I told everyone I saw yesterday to expect an upset. I thought Brewer would be the reason, I think he is the real deal! But this looks like a team this year, I mean a complete team not one person or egos. Go Hokies!

Not ready to say best in ACC, but I do think we will be playing FSU or Lousville for the ACC championship. Just glad to have a team back that has that shot.


----------



## Dub (Sep 7, 2014)

They looked awesome.  Was glad to see them rain on Urban's parade.

Gonna hurt my feelings next week, though.


----------



## Rebel Yell (Sep 8, 2014)

I didn't hear it, but see what kind of monster you SEC fans have created.  

Personally, I was glad to see VaTech with the win, but not because ACC.  I just hate Corch Irvin Myas that bad.


----------



## SpotandStalk (Sep 8, 2014)

Good win for Beamer!


----------



## Madsnooker (Sep 8, 2014)

Silver Britches said:


> Did y'all hear those Virginia Tech fans chanting ACC at the end of the Ohio State game last night? I thought that was cute!
> 
> That was a great win for Va. Tech and the ACC and I am certainly glad they beat Ohio State, as I am no fan of Urban Cryer.
> 
> ...



I didn't catch that or here anyone I knew that was at the game mention it. But I would say it was possible the 200fans there could have been chanting that?

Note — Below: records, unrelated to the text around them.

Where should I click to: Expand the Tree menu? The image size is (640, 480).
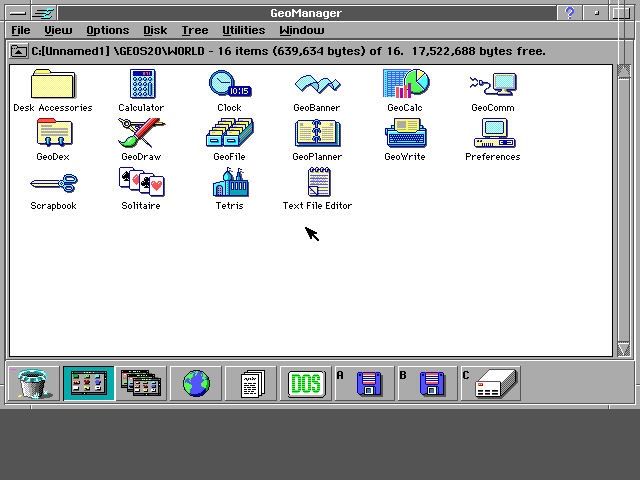coord(194,31)
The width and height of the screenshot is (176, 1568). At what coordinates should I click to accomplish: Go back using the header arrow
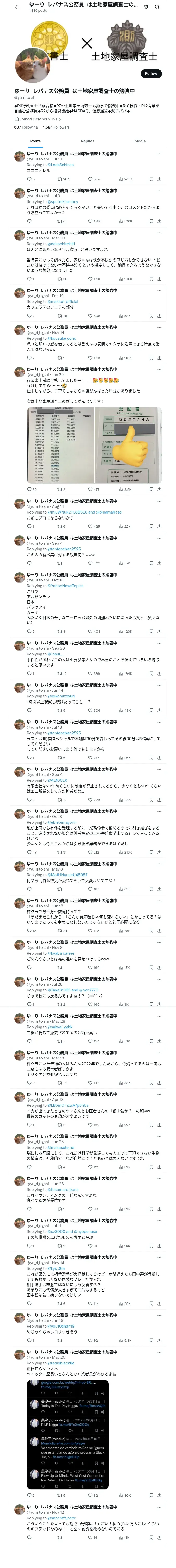point(16,7)
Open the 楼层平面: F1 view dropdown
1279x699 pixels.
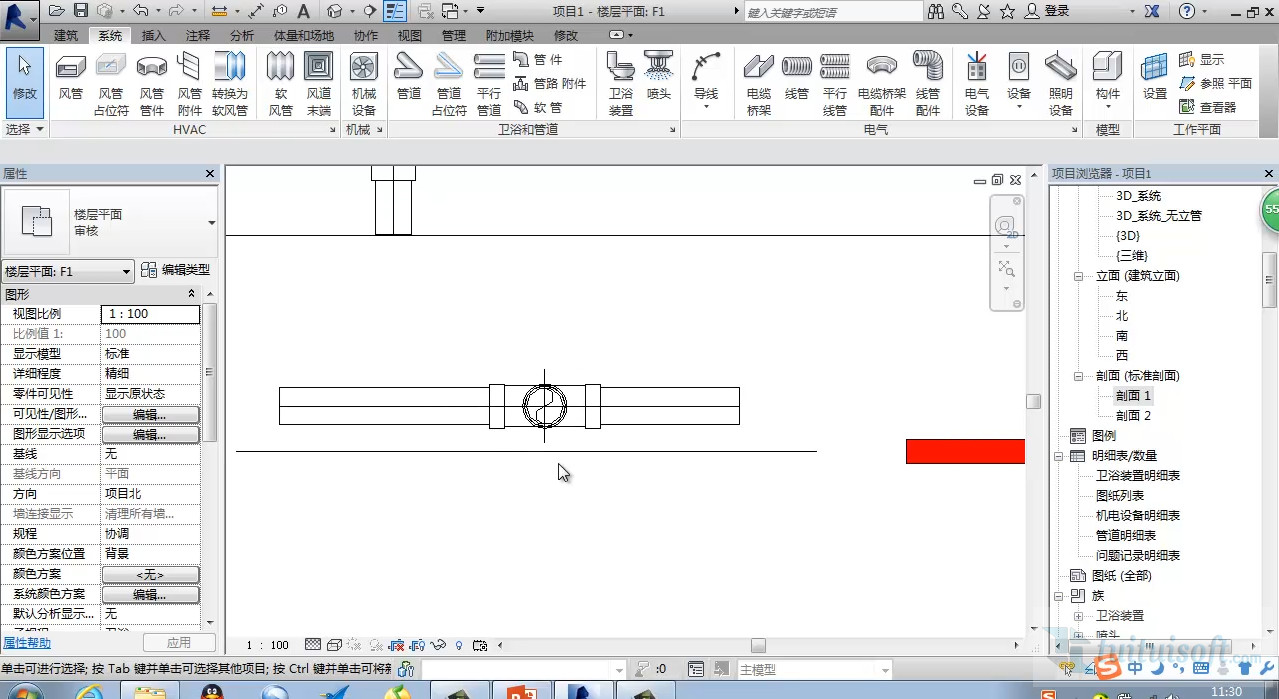pos(68,271)
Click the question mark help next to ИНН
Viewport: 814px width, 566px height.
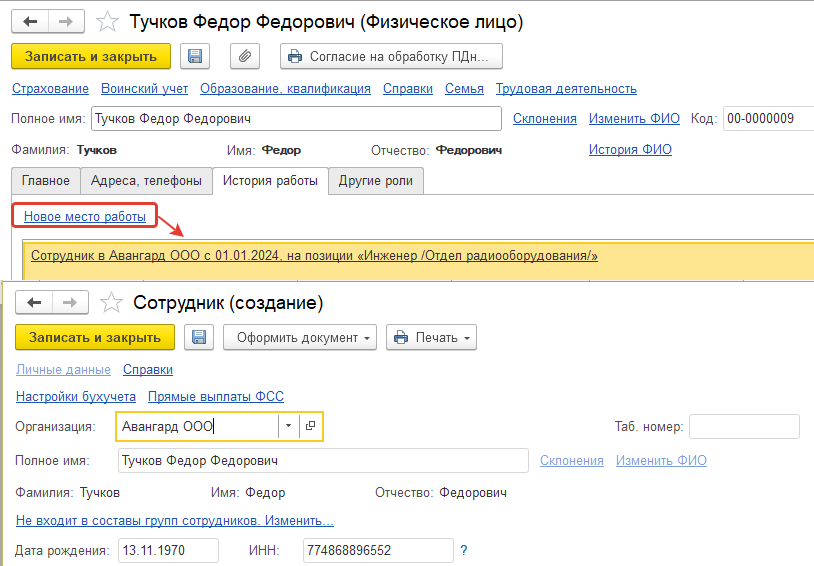pos(464,550)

Even with the completely new Oline and a QB that has only started 2 games in his short college career, they should have won if they make the short FG's they missed or the sure TD the receiver dropped in the endzone.

Great win for VT and I do like their QB.


----------



## tjl1388 (Sep 13, 2014)




----------



## Dub (Sep 13, 2014)

Proud of my Pirates.


Wish the Dawgs had of played as far above their potential as the Pirates did today.


----------



## Silver Britches (Sep 14, 2014)

Dub said:


> Proud of my Pirates.
> 
> 
> Wish the Dawgs had of played as far above their potential as the Pirates did today.



You should be proud, Those guys have a scrappy team that would give anyone fits. They should have beat Carolina last week, too. I believe ECU is going to have a pretty good season.

Yes, my Dawgs let me down once again. Seems like we're cursed. 

Anyway, best of luck to you and ECU the rest of the season. They'll be fun to watch.


----------



## Dub (Sep 14, 2014)

Silver Britches said:


> You should be proud, Those guys have a scrappy team that would give anyone fits. They should have beat Carolina last week, too. I believe ECU is going to have a pretty good season.
> 
> Yes, my Dawgs let me down once again. Seems like we're cursed.
> 
> Anyway, best of luck to you and ECU the rest of the season. They'll be fun to watch.





Thanks !!!!



I'm sure our Dawgs will recover and rebound.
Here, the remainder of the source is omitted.